A lepra é uma doença infectocontagiosa, silenciosa e curável, mas que continua a ser diagnosticada tardiamente em Angola, sobretudo devido à falta de informação junto das comunidades, sendo que, em 2025, o Dispensário Anti-Tuberculose e Lepra notificou 112 casos. Segundo a directora da unidade, Janeth Adão, os sinais da doença podem surgir entre dois e até 20 anos após a infecção, dependendo da imunidade, do estilo de vida e dos cuidados da pessoa infectada
Janeth Adão, directora do Dispensário Anti-Tuberculose e Lepra, reconhece que uma das maiores fragilidades no combate à lepra é a falha na comunicação e na disseminação de informação, pois grande parte da população desconhece os sinais iniciais da doença, as formas de transmissão e a importância do tratamento precoce.

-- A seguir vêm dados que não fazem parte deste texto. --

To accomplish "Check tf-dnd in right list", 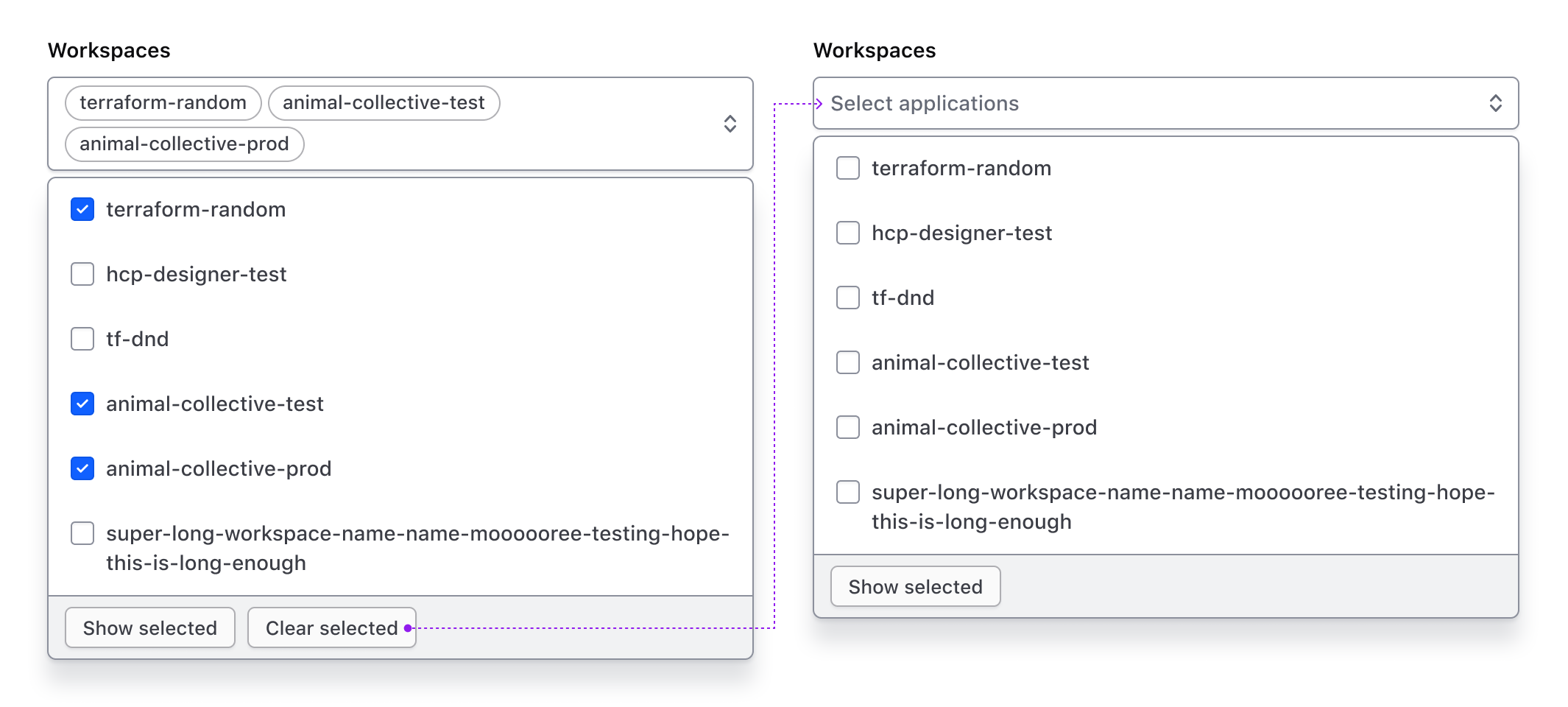I will click(847, 298).
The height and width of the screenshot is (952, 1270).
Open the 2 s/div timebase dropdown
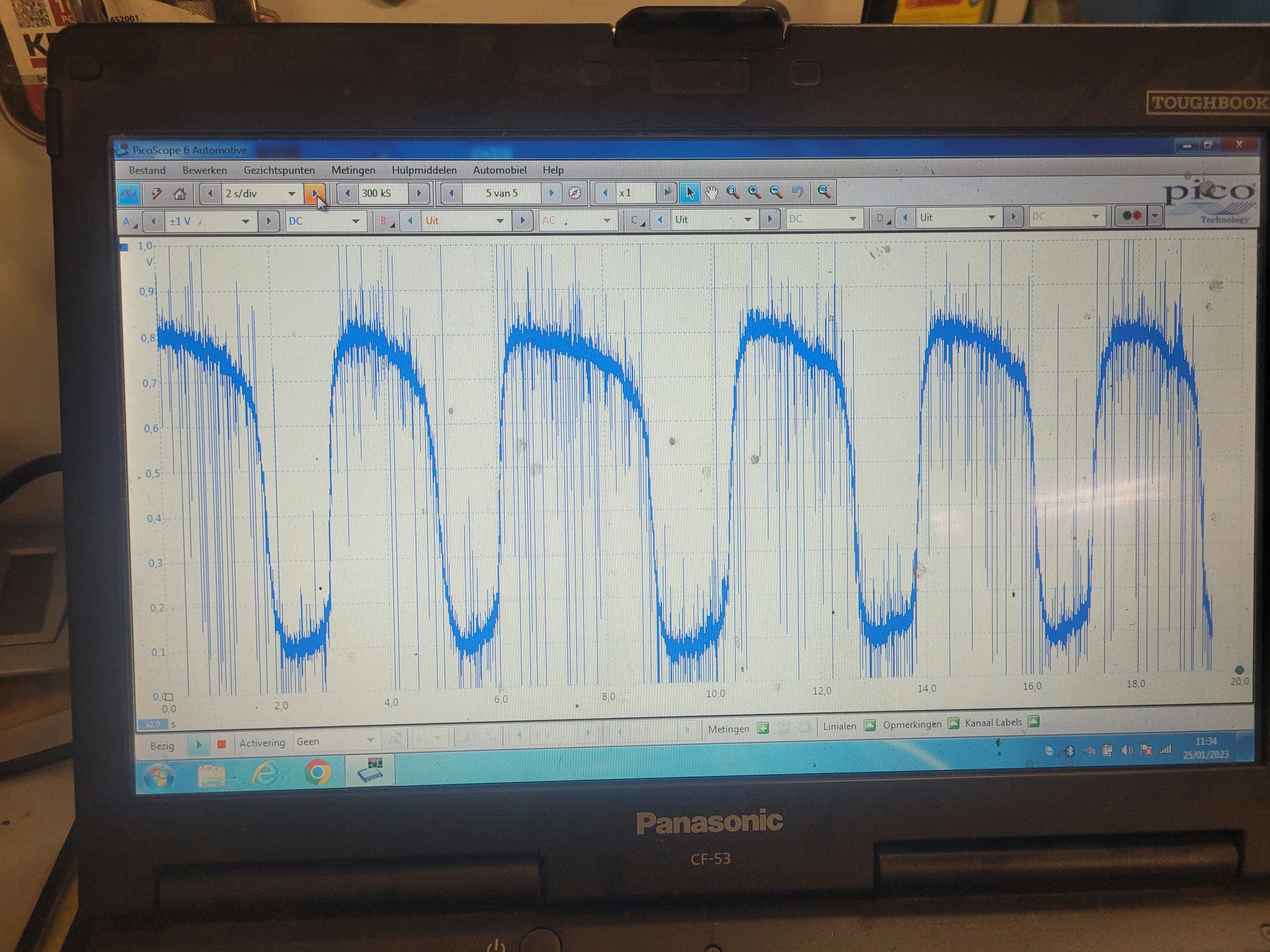(292, 194)
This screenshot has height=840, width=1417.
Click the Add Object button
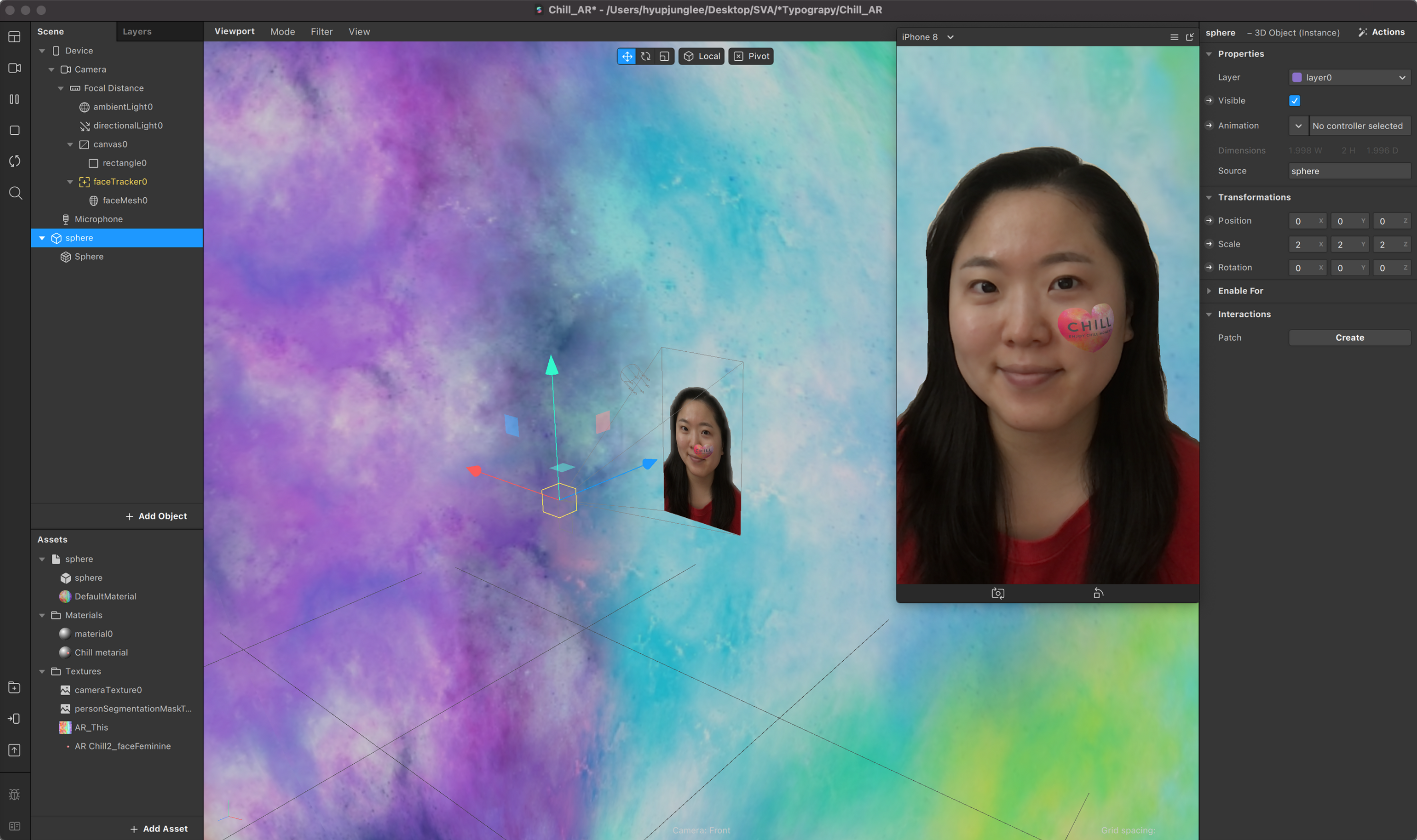[x=156, y=516]
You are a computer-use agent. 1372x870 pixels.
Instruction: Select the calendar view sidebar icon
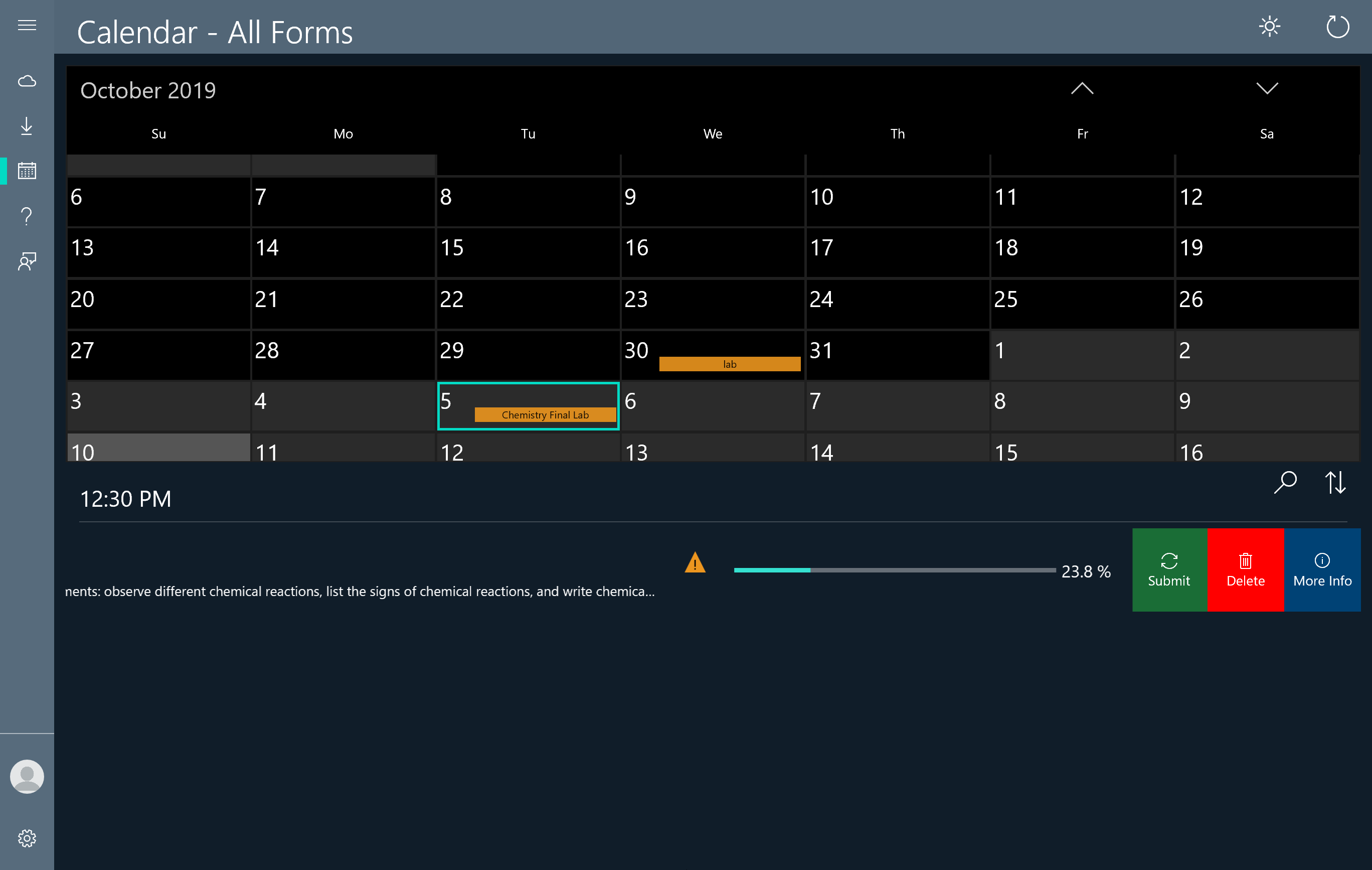(27, 171)
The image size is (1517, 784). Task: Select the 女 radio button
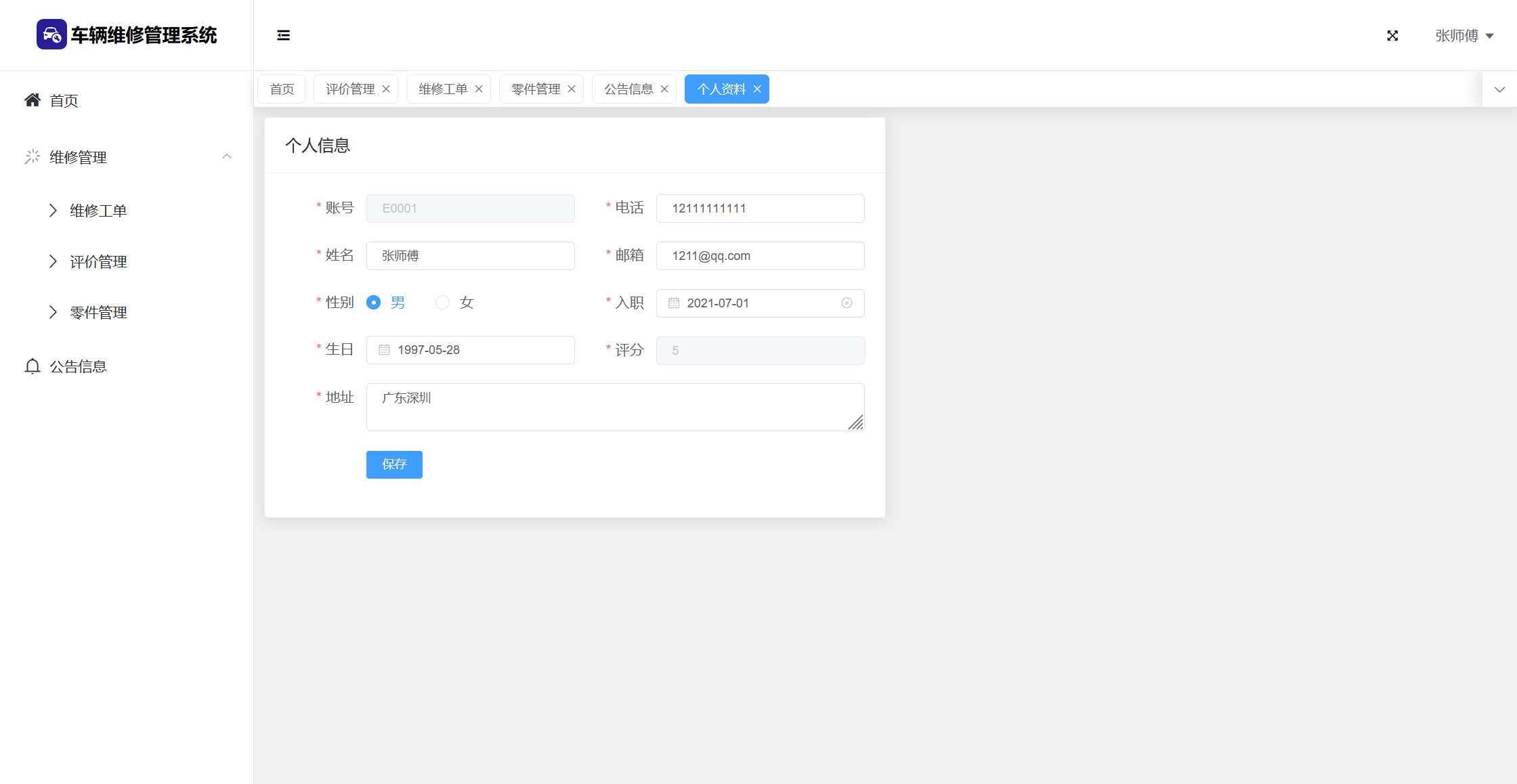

“O longo período de incubação da lepra contribui significativamente para o diagnóstico tardio. Muitas pessoas convivem com a doença durante anos sem saber, mantencontacto próximo com familiares e membros da comunidade”, disse Janeth Adão ao jornal OPAÍS, na semana das Doenças Tropicais Negligenciadas e Lepra.
Um outro problema, segundo Janeth Adão, é que muitos doentes recorrem primeiro a tratamentos caseiros ou empíricos, perdendo tempo precioso enquanto a doença evolui para formas mais graves e multibacilares, o que aumenta o estigma social e a discriminação no seio familiar e profissional.